Mar. 25th, 2015 08:30 pm (UTC)
I think both Razz and Stel like their food and treats. Higher on Stel's list than Razz's because he can still go hell-bent for a toy when he is over threshold and food rewards is just annoying in that state. Stella however, doesn't get to that hell-bent state easily through play, she's way too polite... so maybe playing with food, eager food play, tapping into prey drive is a good thing for her.
And where we have encouraged Razz to jump up on us, MEB's retrieve powering up into the hip, and we love his hugs and face kisses---we trained Stella NOT TO DO THIS and we'd like to un-train it... she needs more drive these days... I'd like her to want that kind of drivey contact or "engagement" with me... anything to get at me, I'd like her to want to bite my sleeves (she wouldn't think of it) with excitement... I feel terrible we trained this out of her... as a puppy her crazy growly play scared me. we did everything to COOL HER OUT, I didn't know much about dogs really... never heard of agility...
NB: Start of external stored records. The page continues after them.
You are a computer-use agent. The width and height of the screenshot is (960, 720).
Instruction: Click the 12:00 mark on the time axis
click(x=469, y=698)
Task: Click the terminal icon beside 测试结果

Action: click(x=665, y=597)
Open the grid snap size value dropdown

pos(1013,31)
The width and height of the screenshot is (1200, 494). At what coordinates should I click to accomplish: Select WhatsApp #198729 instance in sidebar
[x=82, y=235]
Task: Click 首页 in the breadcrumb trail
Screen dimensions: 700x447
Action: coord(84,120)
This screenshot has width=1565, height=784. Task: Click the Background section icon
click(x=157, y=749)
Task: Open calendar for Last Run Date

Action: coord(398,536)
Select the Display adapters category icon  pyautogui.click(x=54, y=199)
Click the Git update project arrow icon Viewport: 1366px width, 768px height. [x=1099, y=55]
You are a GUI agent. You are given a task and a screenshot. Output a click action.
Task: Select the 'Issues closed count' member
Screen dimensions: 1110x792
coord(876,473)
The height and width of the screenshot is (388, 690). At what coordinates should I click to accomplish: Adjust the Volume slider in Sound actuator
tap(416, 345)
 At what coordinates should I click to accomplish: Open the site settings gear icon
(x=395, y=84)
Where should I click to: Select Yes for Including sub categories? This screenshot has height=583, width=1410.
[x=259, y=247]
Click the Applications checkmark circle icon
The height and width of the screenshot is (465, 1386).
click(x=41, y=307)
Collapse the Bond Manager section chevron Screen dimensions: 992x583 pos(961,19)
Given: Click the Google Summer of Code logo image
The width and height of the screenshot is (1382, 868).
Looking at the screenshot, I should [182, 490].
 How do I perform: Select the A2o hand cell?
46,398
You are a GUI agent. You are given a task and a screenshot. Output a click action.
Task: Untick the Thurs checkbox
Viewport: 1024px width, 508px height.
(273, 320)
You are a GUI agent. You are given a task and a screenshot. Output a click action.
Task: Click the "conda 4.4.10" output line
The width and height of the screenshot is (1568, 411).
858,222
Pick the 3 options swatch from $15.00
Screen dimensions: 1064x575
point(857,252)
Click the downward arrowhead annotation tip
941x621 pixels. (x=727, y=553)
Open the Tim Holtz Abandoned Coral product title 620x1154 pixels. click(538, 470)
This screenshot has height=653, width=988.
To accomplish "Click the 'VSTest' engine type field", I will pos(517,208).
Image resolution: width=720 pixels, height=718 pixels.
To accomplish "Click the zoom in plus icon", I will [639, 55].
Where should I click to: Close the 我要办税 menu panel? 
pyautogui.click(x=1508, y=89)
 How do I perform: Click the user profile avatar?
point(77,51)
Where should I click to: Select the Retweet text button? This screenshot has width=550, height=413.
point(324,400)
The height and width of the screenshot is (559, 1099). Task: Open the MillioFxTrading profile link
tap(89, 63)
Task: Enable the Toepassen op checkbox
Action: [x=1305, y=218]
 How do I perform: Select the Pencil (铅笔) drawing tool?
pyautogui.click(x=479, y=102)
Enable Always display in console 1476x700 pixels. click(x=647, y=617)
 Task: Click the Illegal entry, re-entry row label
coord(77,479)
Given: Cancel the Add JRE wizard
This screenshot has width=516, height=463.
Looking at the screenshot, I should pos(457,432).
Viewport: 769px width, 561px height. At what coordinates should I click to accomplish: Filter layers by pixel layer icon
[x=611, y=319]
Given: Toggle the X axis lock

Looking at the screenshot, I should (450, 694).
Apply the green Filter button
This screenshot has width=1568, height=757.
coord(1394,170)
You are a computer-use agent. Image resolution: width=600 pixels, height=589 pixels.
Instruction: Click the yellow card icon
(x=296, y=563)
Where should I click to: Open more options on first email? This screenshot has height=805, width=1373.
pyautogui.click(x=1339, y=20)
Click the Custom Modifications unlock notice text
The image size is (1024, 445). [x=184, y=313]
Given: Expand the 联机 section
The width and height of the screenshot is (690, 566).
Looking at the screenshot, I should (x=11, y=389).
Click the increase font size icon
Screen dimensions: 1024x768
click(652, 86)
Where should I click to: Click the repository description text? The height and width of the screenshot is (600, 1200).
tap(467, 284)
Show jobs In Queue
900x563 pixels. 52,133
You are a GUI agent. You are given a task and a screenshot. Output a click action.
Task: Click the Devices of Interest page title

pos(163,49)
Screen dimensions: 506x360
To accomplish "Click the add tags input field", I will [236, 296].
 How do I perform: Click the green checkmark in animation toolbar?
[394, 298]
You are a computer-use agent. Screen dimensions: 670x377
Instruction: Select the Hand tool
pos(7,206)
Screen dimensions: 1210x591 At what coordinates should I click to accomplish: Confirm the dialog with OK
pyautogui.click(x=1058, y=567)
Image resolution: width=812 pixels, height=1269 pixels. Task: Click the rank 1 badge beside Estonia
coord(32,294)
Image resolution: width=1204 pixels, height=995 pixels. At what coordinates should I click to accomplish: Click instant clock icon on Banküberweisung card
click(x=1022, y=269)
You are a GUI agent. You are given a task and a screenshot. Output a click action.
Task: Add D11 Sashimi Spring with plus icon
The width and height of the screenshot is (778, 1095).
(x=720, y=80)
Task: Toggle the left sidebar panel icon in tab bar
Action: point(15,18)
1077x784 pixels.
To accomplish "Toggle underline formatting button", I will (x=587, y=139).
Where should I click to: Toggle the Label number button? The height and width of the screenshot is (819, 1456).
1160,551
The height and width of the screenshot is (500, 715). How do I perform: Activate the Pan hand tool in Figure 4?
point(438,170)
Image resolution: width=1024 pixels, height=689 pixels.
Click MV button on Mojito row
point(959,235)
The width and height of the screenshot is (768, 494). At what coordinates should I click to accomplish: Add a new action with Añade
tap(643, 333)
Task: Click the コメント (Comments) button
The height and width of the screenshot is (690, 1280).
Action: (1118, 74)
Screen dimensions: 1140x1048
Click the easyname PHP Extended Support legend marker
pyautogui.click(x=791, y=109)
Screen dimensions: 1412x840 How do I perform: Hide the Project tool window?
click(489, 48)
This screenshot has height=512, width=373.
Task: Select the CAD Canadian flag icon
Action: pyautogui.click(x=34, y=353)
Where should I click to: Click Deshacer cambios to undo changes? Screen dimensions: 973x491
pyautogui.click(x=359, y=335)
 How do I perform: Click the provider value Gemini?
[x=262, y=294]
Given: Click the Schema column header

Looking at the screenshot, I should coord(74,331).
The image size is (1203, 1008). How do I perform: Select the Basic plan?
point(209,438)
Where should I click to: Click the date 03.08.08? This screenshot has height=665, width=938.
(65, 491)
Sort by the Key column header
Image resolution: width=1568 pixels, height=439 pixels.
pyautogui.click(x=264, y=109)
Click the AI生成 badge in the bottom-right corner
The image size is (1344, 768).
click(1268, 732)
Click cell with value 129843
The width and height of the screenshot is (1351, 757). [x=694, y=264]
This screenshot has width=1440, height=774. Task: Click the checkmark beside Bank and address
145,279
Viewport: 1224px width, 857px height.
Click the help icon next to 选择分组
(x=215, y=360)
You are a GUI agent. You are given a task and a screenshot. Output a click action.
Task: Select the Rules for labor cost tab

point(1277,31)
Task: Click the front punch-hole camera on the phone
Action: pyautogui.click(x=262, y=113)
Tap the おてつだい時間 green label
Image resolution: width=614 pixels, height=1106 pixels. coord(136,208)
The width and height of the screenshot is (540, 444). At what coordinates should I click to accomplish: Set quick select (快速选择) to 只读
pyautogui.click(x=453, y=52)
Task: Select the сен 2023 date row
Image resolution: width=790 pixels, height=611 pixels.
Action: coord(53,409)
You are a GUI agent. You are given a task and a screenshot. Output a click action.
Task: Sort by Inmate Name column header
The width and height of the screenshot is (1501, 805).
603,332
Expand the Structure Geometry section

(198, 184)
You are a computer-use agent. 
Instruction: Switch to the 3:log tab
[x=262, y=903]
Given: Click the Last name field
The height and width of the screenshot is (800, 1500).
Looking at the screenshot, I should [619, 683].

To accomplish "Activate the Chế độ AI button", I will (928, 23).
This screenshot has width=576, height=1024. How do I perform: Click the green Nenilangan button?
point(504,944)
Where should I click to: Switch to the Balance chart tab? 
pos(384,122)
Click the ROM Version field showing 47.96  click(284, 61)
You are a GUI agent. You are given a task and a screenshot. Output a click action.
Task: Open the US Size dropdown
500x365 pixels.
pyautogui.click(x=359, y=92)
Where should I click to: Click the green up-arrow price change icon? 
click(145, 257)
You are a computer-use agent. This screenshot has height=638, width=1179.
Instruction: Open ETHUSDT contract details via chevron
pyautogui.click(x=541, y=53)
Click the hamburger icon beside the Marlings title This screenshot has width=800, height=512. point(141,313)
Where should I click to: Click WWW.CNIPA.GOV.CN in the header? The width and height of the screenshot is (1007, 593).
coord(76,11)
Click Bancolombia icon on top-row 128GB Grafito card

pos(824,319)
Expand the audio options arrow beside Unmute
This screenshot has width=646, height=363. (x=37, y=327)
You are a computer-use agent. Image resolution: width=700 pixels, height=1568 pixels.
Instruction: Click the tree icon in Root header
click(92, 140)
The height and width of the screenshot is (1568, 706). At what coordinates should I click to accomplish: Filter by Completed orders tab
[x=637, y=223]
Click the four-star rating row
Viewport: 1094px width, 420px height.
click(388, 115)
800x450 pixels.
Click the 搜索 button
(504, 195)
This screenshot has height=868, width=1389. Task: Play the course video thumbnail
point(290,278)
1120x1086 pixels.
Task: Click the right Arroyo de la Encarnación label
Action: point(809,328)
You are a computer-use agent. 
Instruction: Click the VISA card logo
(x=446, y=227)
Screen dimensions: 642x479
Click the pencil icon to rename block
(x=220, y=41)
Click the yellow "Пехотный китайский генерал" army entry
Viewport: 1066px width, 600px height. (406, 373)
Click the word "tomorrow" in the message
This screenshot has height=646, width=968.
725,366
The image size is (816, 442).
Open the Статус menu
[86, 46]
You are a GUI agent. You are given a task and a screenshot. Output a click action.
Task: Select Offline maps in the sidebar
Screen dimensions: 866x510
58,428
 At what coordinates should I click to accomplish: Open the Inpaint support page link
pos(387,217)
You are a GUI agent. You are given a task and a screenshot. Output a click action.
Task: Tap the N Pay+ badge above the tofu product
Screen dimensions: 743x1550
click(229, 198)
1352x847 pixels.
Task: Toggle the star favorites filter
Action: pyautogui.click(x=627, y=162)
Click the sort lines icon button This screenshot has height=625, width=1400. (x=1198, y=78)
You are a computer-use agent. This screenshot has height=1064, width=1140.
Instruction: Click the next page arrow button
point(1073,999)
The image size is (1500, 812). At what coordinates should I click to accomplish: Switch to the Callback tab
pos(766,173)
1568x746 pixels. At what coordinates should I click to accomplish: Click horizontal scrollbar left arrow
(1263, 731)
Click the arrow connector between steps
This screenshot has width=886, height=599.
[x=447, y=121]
Edited at 2015-03-25 08:59 pm (UTC)
Mar. 25th, 2015 08:10 pm (UTC)
I think they are approaching things from different sides. Polona is assuming you have very polite dog, she is hoping to get your non-motivated, polite dog excited and interacting with you. While Silvia is assuming your dog is already excited and wanting to engage, so she is teaching more impulse control, or this is how I see it. Two different approaches for different dogs. So maybe Stella needs Polona's game while Razzle may need Silvia's;)
Mar. 25th, 2015 08:43 pm (UTC)
I think you are right. I enrolled in the class because I feel more bold physical engagement with me/us would really help Stella. I can get her up, but I'd like to know more about it, how it works, other ways to get to her, to get her full of herself and way beyond her worries... and Razzle we knew from the beginning we wanted this physical engagement, a happy rude enthusiastic boy. (Poor Stel, we really dampened her inner party)
Right now, not even a week of it, his recalls have gotten so much better when he is at off leash, today he came every time I called, but I had a toy, always had toy and so really he was coming for a game of tug or retrieves and I think thats fine for now, but I'd like him to come to us just because its us. so I'm in Poloma's class for that too

by the way, Silvia got a little miffed when I described her fist of treats game as an impulse control game...

Edited at 2015-03-25 09:01 pm (UTC)
Mar. 25th, 2015 09:52 pm (UTC)
haaa, yeah, I could see that;) Impulse control is certainly a buzz word we throw around without really thinking about it;)
Mar. 26th, 2015 01:37 am (UTC)
Yeah I was going to say, Silvia wouldn't think of it as impulse control, more about encouraging desired behaviours. And I think that's an important distinction between how SG and ST play the same game
Mar. 26th, 2015 01:50 am (UTC)
Yes. Not just semantics, but emotional differences too.
Mar. 25th, 2015 10:36 pm (UTC)
Many dogs do not like the feel/taste of metal on their teeth, so quite possibly.